**GIVEN RECORDS**:
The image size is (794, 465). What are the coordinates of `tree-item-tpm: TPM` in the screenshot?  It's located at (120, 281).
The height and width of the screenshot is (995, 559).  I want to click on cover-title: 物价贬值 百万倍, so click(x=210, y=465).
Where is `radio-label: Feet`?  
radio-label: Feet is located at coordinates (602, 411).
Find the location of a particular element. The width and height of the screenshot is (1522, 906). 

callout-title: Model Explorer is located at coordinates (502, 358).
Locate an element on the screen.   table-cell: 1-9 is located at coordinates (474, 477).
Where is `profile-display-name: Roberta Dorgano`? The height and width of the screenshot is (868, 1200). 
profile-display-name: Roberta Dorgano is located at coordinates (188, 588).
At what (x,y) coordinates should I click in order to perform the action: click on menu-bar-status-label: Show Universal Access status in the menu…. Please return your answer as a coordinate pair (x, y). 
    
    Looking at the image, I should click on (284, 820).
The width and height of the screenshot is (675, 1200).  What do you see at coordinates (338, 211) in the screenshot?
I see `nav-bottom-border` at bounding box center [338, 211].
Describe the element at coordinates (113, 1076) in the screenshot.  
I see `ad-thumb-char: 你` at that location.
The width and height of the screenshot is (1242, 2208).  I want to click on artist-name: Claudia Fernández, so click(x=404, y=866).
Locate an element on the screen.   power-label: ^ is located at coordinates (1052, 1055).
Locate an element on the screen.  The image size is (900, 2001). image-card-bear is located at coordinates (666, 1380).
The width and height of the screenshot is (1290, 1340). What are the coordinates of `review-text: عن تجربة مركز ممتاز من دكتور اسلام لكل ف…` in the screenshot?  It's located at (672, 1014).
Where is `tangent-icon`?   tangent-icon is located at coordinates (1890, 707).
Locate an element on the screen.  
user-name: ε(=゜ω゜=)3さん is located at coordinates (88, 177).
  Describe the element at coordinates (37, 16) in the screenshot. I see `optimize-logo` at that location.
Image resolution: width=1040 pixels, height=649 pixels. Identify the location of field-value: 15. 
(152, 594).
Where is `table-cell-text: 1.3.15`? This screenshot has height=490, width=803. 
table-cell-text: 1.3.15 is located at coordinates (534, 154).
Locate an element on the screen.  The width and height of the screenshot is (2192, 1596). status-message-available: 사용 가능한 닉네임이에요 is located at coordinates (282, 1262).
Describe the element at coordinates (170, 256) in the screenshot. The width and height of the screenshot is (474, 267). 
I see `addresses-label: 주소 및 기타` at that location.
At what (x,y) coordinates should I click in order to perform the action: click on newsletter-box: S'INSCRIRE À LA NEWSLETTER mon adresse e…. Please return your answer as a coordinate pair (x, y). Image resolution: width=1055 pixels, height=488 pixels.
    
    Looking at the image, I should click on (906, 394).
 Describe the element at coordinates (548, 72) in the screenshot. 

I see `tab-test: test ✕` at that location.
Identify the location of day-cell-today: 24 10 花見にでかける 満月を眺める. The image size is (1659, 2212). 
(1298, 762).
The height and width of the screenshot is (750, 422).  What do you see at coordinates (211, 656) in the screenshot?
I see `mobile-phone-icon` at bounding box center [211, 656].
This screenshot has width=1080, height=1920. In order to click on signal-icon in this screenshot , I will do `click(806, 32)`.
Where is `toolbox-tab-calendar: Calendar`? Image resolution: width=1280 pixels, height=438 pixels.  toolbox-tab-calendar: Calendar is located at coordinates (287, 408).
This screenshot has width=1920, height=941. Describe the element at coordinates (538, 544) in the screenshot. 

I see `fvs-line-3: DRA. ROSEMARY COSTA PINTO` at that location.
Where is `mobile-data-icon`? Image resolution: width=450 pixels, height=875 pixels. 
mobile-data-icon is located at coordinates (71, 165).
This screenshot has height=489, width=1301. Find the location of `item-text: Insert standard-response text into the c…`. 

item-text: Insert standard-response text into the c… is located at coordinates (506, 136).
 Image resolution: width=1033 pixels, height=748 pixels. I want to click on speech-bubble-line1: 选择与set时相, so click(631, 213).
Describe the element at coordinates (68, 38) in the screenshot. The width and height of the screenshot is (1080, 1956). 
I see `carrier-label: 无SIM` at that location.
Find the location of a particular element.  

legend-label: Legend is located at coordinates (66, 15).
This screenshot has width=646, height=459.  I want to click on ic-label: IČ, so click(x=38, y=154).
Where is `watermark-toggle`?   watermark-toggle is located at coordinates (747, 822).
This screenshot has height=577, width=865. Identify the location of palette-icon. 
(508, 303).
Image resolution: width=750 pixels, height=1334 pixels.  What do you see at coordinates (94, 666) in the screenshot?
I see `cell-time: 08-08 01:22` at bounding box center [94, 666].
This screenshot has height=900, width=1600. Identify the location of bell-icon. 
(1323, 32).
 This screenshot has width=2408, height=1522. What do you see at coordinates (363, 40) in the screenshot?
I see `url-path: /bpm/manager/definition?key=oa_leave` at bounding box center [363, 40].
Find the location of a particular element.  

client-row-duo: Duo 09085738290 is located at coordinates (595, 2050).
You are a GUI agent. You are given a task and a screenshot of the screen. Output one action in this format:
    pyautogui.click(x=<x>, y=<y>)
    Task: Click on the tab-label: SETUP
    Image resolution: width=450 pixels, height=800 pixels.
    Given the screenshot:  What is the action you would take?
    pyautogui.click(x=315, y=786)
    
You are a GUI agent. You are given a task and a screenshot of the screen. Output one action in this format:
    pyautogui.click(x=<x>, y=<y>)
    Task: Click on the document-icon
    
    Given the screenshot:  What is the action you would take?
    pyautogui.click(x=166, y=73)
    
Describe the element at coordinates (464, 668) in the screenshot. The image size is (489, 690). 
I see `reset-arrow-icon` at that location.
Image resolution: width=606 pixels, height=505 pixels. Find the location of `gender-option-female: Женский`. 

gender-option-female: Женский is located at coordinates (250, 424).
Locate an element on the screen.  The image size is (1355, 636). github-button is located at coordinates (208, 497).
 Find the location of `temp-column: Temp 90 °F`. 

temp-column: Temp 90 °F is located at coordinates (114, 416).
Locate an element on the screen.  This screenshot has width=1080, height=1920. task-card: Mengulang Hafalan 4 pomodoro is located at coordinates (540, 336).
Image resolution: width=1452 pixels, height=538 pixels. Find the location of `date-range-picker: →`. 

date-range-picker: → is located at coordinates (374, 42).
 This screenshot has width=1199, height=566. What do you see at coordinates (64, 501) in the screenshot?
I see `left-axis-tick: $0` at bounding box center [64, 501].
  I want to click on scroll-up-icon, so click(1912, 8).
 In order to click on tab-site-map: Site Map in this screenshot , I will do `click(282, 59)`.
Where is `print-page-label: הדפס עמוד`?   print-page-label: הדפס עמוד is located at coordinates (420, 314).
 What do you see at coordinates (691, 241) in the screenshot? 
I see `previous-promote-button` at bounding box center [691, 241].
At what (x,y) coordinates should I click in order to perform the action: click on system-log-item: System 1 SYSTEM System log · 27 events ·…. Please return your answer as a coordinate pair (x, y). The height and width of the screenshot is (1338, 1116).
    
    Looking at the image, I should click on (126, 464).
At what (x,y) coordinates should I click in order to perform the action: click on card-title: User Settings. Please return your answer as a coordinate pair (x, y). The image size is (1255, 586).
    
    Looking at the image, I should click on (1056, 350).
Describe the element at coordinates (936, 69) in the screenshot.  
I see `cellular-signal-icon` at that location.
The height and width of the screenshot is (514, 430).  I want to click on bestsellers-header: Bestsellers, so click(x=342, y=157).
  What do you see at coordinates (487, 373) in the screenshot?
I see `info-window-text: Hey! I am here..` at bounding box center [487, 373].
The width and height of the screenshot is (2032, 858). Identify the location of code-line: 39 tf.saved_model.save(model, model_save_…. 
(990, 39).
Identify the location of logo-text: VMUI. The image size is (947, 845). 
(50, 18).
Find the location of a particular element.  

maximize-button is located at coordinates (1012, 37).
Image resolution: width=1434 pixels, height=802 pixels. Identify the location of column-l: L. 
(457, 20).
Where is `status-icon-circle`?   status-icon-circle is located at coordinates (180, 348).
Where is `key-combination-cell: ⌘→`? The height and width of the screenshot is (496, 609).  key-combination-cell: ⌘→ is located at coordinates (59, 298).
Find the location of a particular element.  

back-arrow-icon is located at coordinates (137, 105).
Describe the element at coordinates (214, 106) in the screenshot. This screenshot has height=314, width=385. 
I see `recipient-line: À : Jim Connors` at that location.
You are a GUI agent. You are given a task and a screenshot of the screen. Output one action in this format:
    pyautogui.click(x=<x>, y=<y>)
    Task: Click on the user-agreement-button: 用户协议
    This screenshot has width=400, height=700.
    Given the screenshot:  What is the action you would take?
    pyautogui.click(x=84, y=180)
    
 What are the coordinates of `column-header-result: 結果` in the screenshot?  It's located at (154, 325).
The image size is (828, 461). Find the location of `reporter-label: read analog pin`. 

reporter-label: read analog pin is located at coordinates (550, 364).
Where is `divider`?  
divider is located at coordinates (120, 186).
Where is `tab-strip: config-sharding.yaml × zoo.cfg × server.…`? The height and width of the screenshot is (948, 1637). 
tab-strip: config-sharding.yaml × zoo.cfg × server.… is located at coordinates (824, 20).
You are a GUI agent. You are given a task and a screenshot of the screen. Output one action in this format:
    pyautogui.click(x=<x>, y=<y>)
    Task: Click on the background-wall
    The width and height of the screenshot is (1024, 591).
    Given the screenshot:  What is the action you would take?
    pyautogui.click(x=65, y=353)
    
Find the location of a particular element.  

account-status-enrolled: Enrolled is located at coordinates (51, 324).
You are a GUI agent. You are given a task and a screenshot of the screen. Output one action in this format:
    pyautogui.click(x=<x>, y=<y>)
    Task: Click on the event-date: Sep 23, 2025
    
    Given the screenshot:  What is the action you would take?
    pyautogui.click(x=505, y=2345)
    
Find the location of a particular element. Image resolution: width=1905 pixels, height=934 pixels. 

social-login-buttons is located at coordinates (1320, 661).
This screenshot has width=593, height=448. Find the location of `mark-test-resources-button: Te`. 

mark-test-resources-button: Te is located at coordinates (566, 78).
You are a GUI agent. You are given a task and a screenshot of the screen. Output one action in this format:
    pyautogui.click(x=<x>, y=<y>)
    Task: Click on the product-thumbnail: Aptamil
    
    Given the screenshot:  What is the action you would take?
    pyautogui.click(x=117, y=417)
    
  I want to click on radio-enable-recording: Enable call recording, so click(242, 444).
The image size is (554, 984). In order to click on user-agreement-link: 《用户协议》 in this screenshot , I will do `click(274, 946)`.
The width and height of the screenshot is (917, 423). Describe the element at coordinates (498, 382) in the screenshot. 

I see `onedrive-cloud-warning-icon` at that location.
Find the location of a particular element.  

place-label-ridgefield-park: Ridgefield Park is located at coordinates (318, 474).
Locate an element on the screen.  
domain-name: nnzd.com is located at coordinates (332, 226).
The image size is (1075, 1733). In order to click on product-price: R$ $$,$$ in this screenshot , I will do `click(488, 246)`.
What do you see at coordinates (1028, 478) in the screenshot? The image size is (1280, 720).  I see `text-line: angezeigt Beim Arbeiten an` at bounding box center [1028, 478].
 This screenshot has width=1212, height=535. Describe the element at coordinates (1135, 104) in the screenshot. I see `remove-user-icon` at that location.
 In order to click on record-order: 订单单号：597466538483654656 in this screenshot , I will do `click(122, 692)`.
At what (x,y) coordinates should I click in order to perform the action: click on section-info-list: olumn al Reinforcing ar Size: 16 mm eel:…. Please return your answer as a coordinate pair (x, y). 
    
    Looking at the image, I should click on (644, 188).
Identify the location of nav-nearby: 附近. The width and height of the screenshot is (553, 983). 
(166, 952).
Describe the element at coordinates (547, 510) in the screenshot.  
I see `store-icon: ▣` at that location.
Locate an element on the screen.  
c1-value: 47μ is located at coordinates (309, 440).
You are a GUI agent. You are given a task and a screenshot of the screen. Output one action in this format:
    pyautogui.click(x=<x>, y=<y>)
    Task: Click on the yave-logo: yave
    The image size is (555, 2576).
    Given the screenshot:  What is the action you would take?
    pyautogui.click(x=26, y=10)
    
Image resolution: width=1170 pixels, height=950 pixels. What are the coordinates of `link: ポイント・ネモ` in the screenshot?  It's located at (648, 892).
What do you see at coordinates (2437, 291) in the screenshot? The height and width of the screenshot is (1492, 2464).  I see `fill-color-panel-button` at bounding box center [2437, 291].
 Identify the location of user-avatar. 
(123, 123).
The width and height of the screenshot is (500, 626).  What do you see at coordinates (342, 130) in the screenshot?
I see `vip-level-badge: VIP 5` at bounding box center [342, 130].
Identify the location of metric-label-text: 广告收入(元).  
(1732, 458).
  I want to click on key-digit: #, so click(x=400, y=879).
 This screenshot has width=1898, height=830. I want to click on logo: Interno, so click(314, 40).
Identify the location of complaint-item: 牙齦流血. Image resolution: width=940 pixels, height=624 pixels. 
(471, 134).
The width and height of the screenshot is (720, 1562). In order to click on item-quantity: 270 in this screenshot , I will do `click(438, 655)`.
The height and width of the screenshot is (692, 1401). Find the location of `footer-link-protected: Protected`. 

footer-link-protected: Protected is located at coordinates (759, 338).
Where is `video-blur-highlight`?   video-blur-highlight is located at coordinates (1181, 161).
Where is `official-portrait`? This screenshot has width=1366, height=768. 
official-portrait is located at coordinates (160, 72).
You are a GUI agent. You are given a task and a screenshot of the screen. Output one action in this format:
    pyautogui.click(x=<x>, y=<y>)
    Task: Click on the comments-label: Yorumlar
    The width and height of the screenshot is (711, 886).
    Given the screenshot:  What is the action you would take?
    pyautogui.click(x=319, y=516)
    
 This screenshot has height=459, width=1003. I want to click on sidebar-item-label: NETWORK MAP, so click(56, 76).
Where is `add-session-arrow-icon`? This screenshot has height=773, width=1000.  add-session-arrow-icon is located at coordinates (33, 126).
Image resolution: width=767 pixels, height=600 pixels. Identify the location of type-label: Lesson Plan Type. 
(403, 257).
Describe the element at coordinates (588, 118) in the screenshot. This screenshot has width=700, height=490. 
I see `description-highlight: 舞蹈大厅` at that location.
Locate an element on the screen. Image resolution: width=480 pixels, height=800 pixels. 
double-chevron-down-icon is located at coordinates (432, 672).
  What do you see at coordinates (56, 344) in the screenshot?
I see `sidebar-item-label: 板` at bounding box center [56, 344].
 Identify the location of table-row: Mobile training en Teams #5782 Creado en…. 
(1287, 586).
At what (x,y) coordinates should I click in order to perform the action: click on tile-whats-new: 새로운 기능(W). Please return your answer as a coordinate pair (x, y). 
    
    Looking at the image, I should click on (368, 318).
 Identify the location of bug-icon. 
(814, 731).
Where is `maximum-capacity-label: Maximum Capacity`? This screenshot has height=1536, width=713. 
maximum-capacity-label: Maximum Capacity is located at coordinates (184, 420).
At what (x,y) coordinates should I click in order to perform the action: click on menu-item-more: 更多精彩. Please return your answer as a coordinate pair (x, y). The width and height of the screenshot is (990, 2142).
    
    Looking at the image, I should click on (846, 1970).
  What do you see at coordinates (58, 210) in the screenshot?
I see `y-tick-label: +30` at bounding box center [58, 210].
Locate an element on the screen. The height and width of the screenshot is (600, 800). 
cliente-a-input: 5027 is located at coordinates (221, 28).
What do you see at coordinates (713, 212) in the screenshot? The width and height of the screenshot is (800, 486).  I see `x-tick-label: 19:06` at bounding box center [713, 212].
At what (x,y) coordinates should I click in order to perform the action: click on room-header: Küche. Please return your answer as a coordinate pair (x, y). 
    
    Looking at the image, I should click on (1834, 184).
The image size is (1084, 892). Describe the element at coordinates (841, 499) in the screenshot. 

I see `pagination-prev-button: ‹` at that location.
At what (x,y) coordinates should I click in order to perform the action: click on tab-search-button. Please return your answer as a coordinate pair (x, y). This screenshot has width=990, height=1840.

**WHAT TO PRODUCE**: Repeat the lines of the material between the line containing "This screenshot has width=646, height=459." and the line containing "(508, 303).", inclusive.

**REPLY**:
This screenshot has width=646, height=459.  I want to click on ic-label: IČ, so click(x=38, y=154).
Where is `watermark-toggle`?   watermark-toggle is located at coordinates (747, 822).
This screenshot has height=577, width=865. Identify the location of palette-icon. 
(508, 303).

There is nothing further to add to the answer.